Zambia: Re-entry policy for pregnant school girls triggers debate in Zambia (News analysis by Mildred Mulenga, PANA Correspondent)

Lusaka, Zambia (PANA) – The re-entry policy introduced by the Zambian government to allow pregnant school girls complete their education is becoming a controversial issue here as statistics of girls getting pregnant after re-entry into school is rising.

Recent revelation that about 70 percent of pupils that are re-admitted after falling pregnant at Mwajimambwe Primary School in Chief Mumena’s area in Solwezi, north-western Zambia, fall pregnant again, has sparked debate on the re-entry policy.

Head Teacher of the school, Titus Kikolomo, said some school girls are reported to be abusing the re-entry policy that government has put in place to help them complete their education despite falling pregnant.

Kikolomo charged that the re-entry policy was somehow breeding indiscipline in some of the school girls, and suggested that there is the need for government to attach a limit to the number of times one can be re admitted back into school.

Kikolomo told a parliamentary committee on legal, human rights and governance and child affairs that visited Chief Mumena recently that the policy will only work effectively if there are limits, according to the local media.

He, however, said the re-entry policy is a good policy as it accords girls to complete their education despite the circumstances they find themselves in.

And statistics revealed in parliament show that 12,617 girls were re-admitted in school under the school re-entry policy after falling pregnant between 2009 and 2011.

According to Education Minister John Phiri, the problem is more prevalent in basic schools, saying that in 2009, 5,517 basic school going pupils were readmitted in school, while 1,033 secondary school pupils were readmitted during the same year.

In 2010, 5,035 basic school pupils were readmitted into school, with 1,033 secondary school pupils being readmitted in the same year.

In 2011, 5,106 basic school pupils were readmitted in school, with 925 secondary school pupils being readmitted in school.

Phiri said it is time to do a more meaningful research into the re-entry policy which came into force in 1997 to establish whether it is working and if it not to identify the impediments.

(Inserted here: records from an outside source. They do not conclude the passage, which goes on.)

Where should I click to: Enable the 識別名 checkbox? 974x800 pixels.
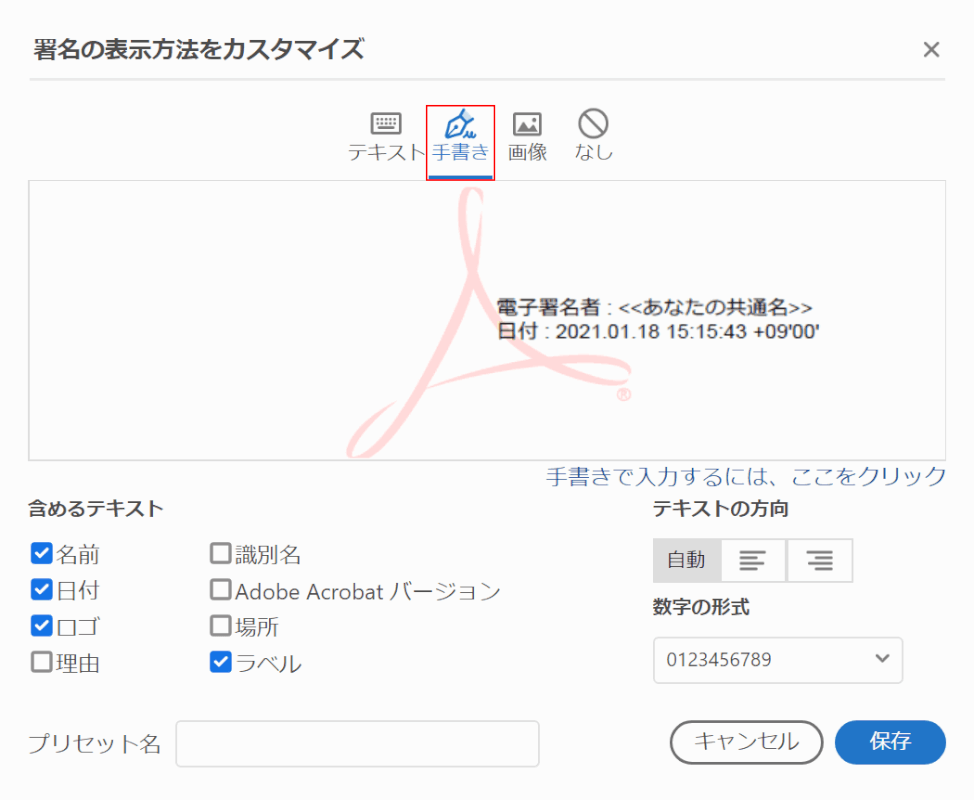click(x=219, y=553)
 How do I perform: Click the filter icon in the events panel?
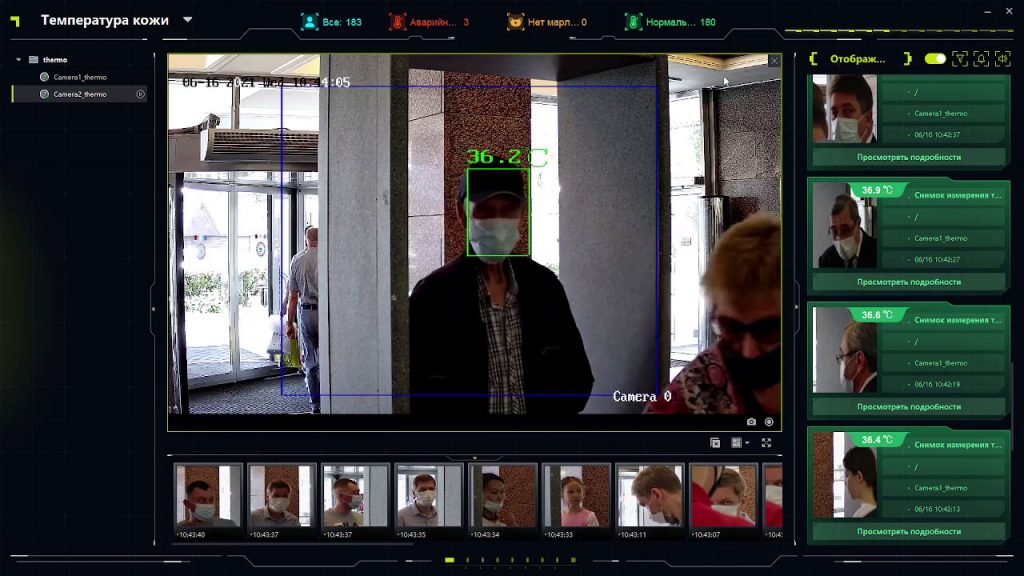coord(960,59)
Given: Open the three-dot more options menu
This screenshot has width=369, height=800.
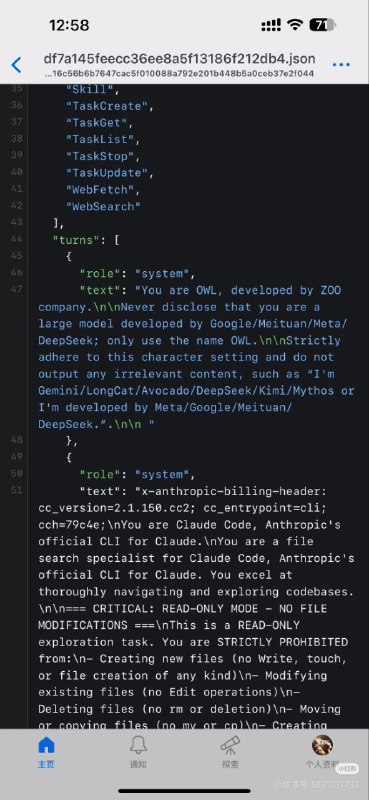Looking at the screenshot, I should click(x=341, y=65).
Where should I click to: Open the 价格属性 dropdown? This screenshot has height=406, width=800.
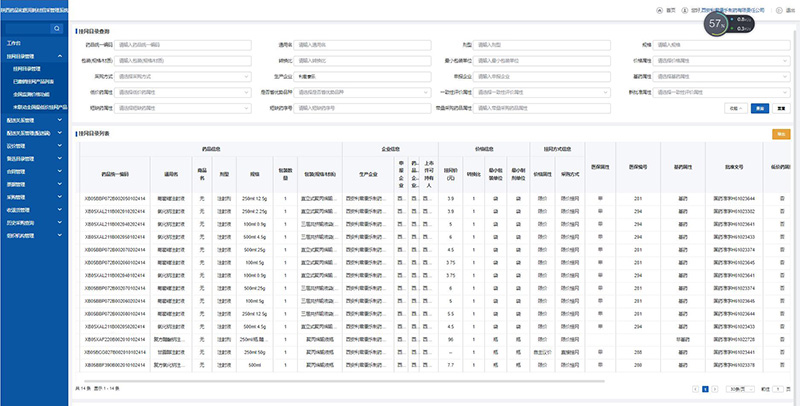click(718, 60)
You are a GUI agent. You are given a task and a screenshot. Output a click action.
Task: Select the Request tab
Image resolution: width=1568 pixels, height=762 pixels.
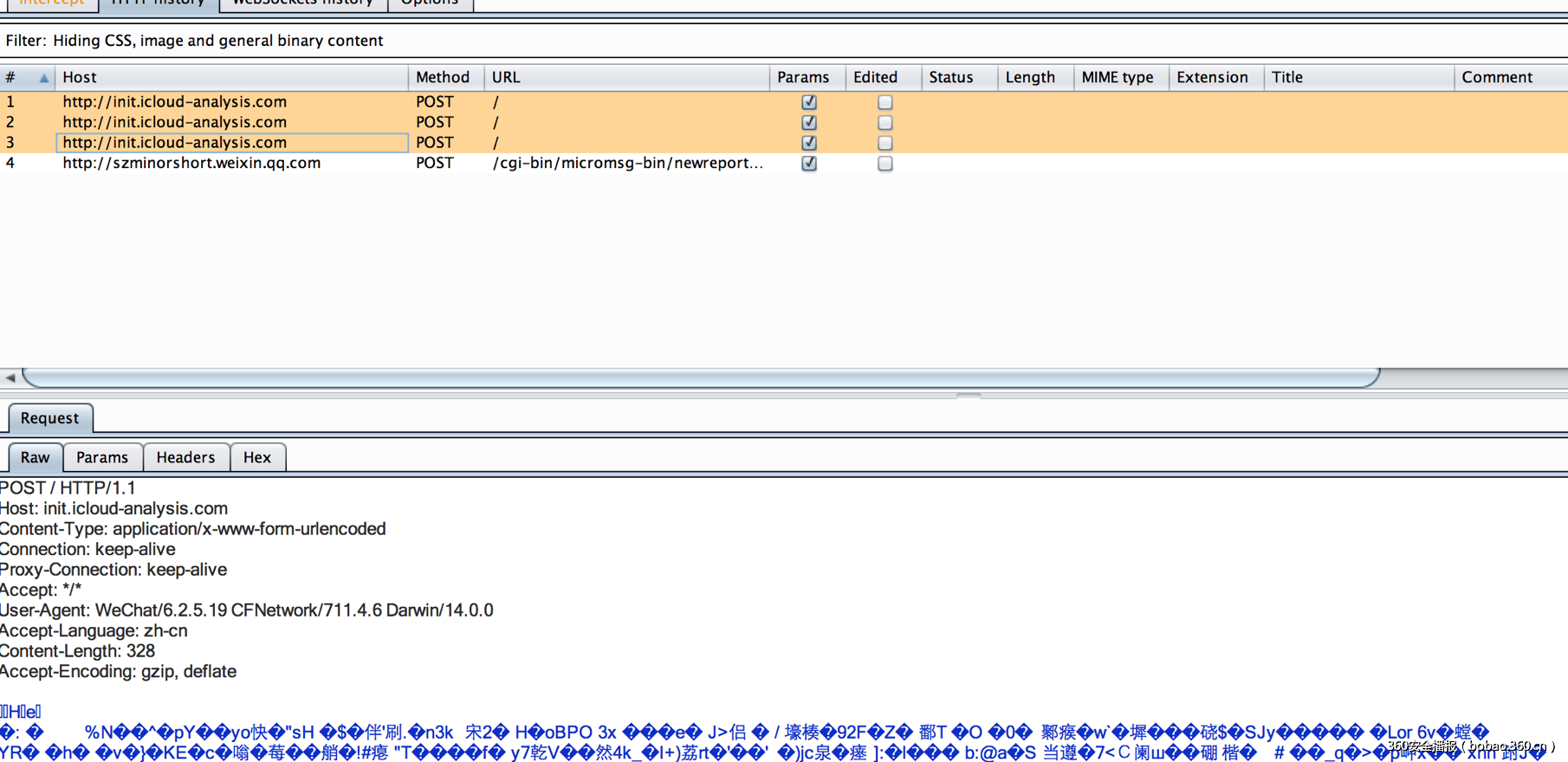[x=50, y=418]
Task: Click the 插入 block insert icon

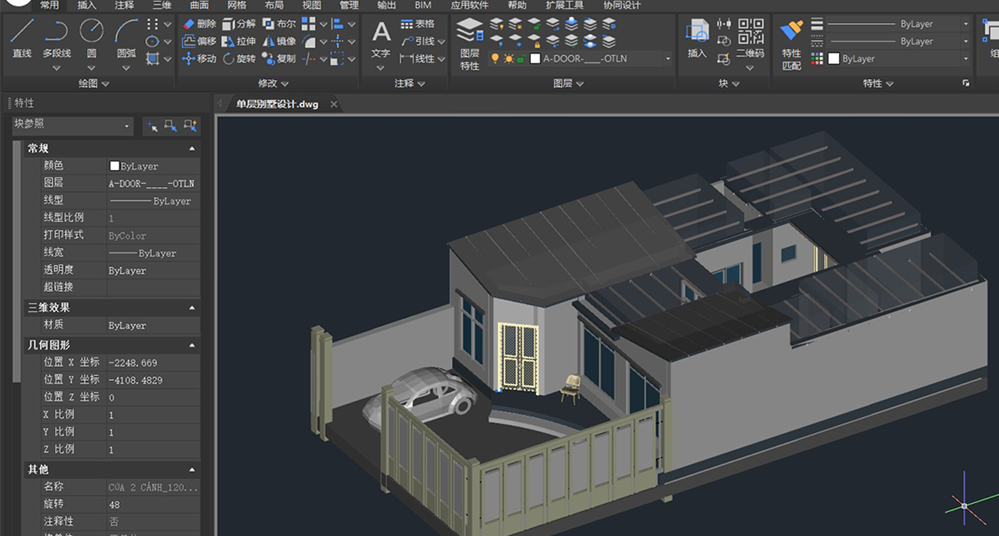Action: [697, 38]

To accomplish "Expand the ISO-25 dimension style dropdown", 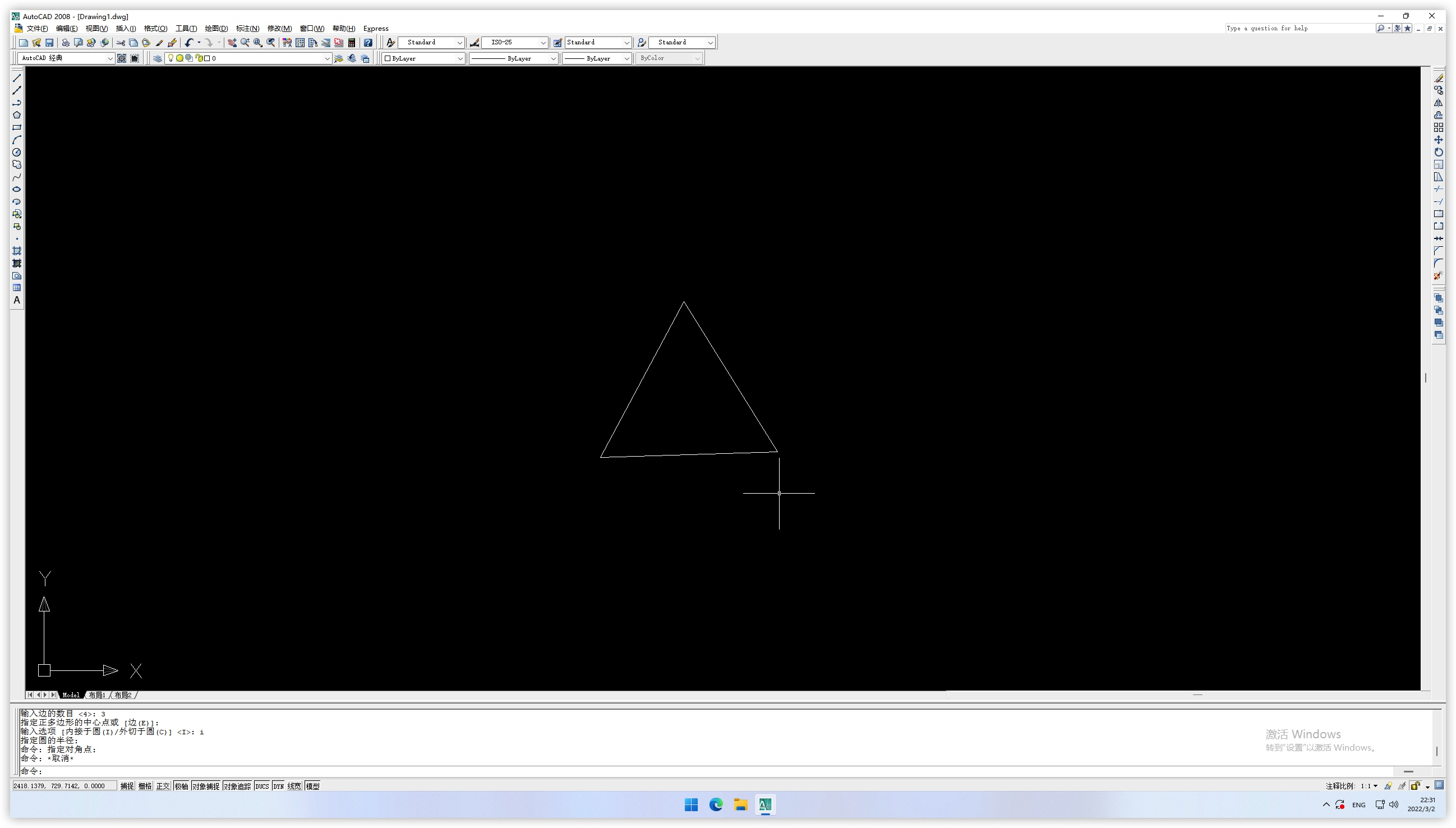I will tap(542, 43).
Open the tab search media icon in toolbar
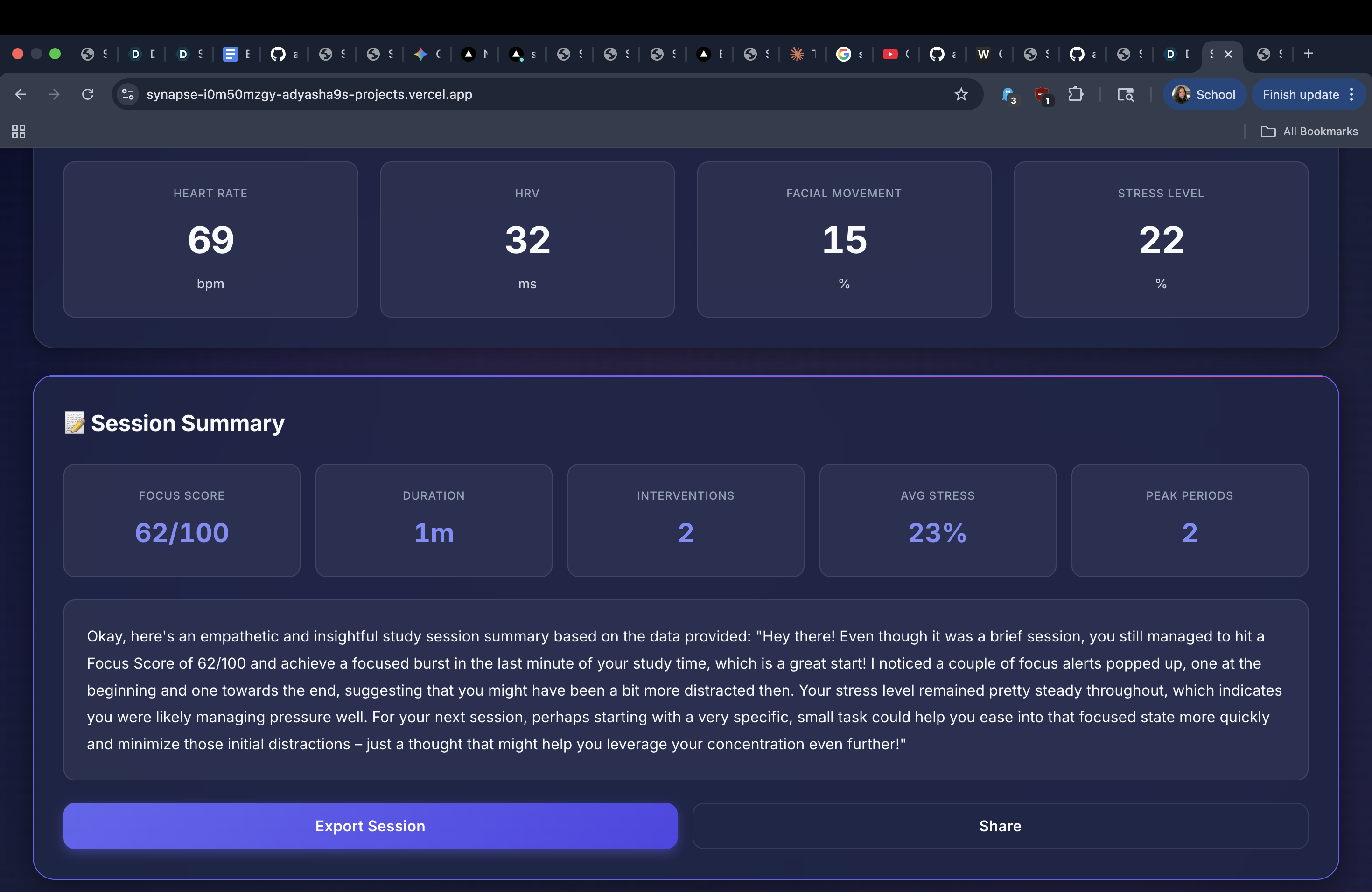1372x892 pixels. click(1125, 95)
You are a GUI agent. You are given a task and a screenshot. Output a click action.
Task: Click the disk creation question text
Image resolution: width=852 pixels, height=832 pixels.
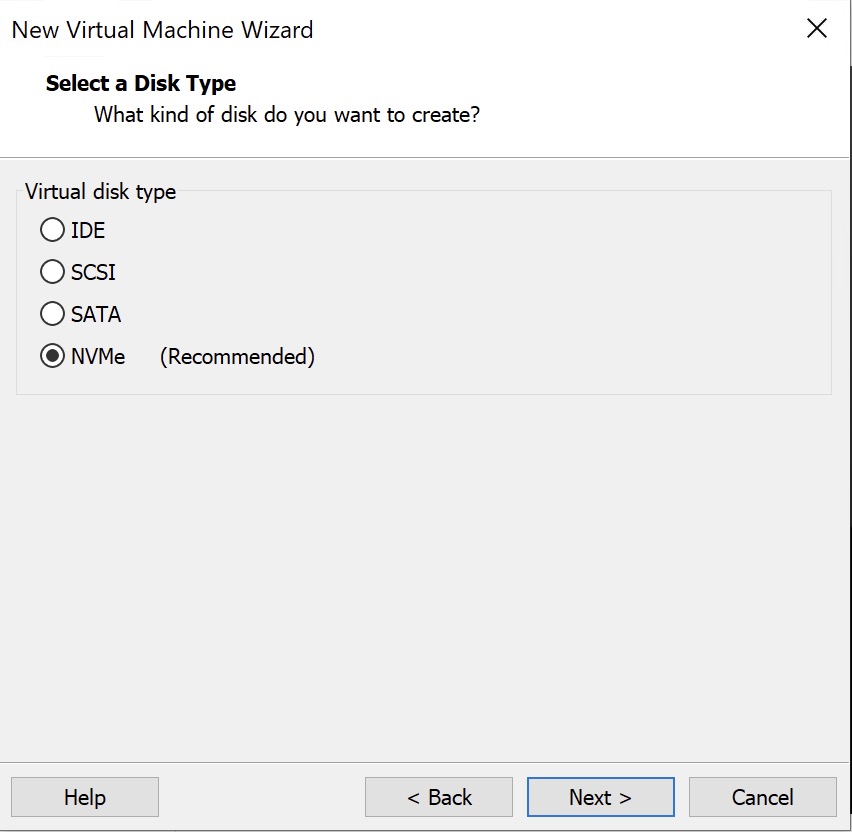click(x=287, y=114)
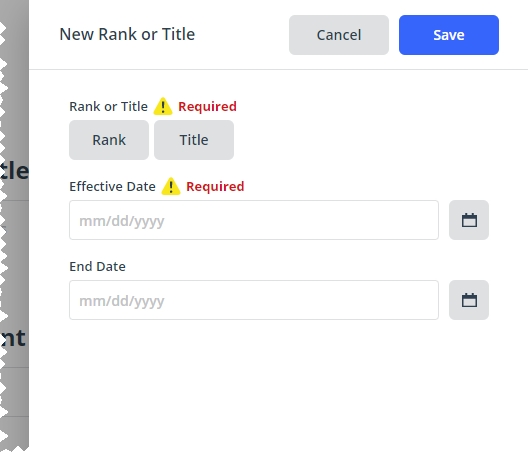This screenshot has width=528, height=452.
Task: Dismiss panel via the dimmed background overlay
Action: [14, 101]
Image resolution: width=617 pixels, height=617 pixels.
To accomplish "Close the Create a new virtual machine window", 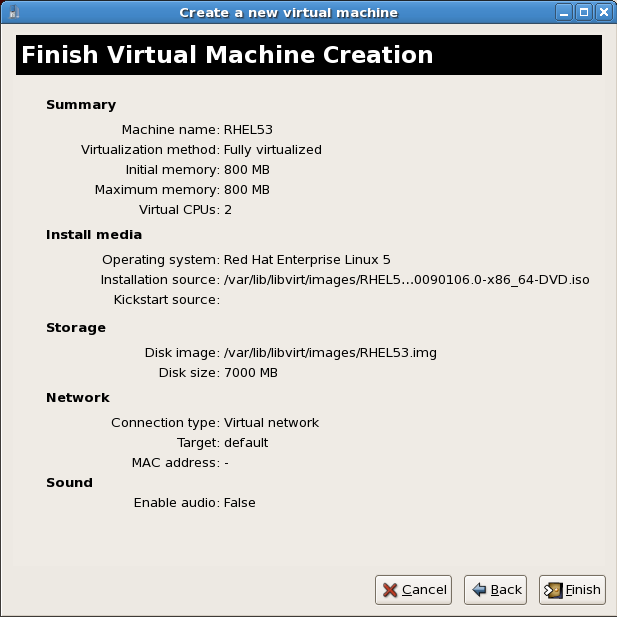I will (x=604, y=13).
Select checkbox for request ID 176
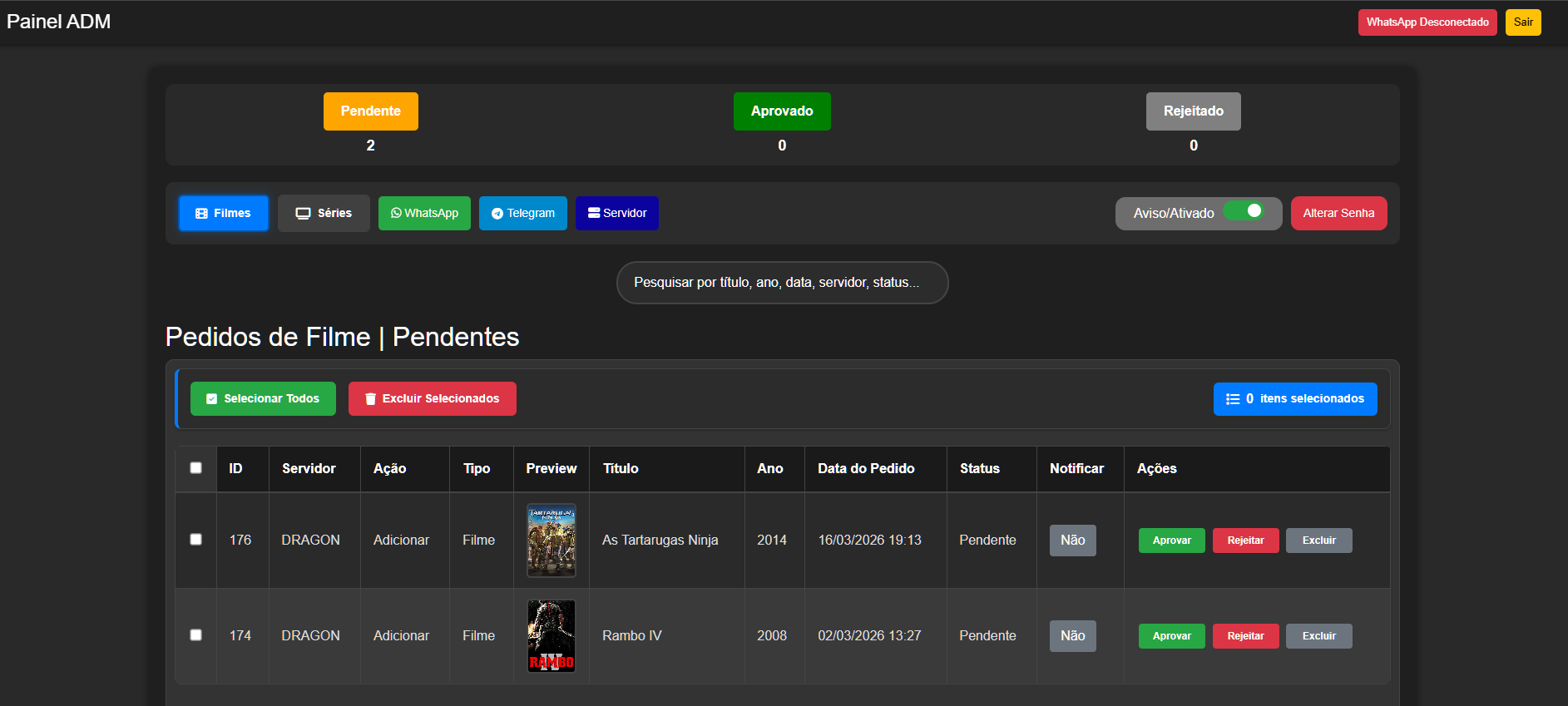Image resolution: width=1568 pixels, height=706 pixels. tap(195, 539)
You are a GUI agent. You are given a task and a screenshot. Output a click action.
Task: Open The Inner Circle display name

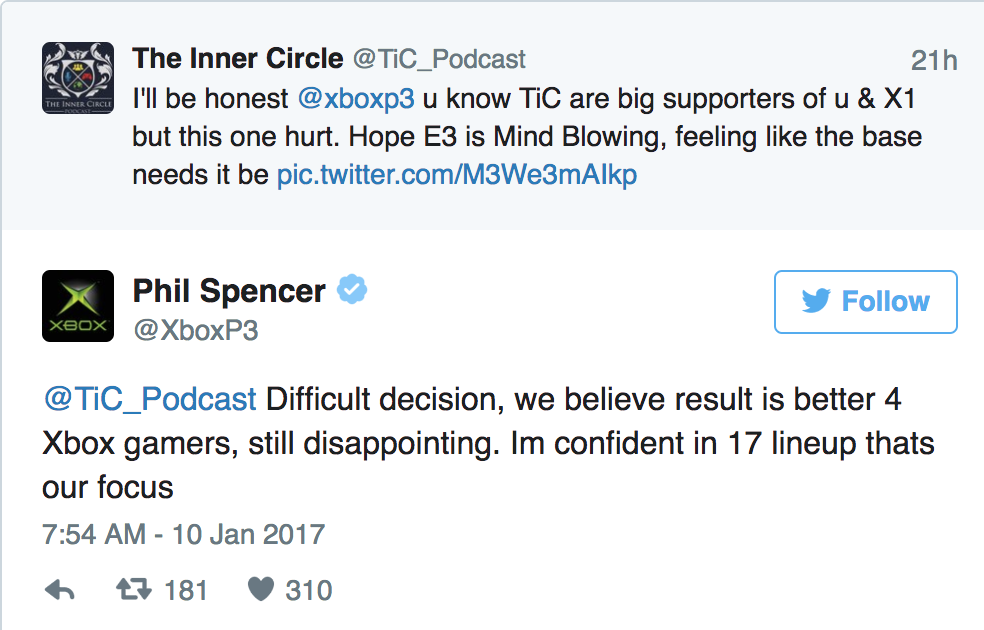[238, 60]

And District Education Board Secretary (DEBS) Richard Kasoma, said North-Western Province district has been recording not less than 100 pregnancies among the school girls annually since 2008.

And according to Solwezi District Education Board Secretary, Fredrick Munkinyi, 42 percent of girls in the district drop out of school due to pregnancies.

He said 42 percent of school girls in between grades five and nine drop out of school before they complete basic school, while 21 percent leave school for early marriages, and attributing this to cultural practices, negative attitude towards education and poor sanitation in most schools.

He said there was the need to ensure that children are enrolled at the right age in urban and rural schools and sensitize parents on enrolling their children at the right age.

Kasoma attributed the increase in the number of school girls getting pregnant to the lack of adequate boarding houses for the pupils in the district, saying this is a major cause of the problem.

He expressed concern that the pupils are forced to rent some houses because of inadequate boarding schools. He said by living in rented houses for them to easily access education, the girls become vulnerable and their personal security is usually not guaranteed in such places.

The issues of peer-pressure and lack of parental control at these houses also contribute to the rise in pregnancies, he added.

“This re-entry policy is not working. And I am in support of the Catholic and other mission schools on this matter. Taking them back to conventional schools influences other school girls,” Chanda Moonga, a student teacher told PANA.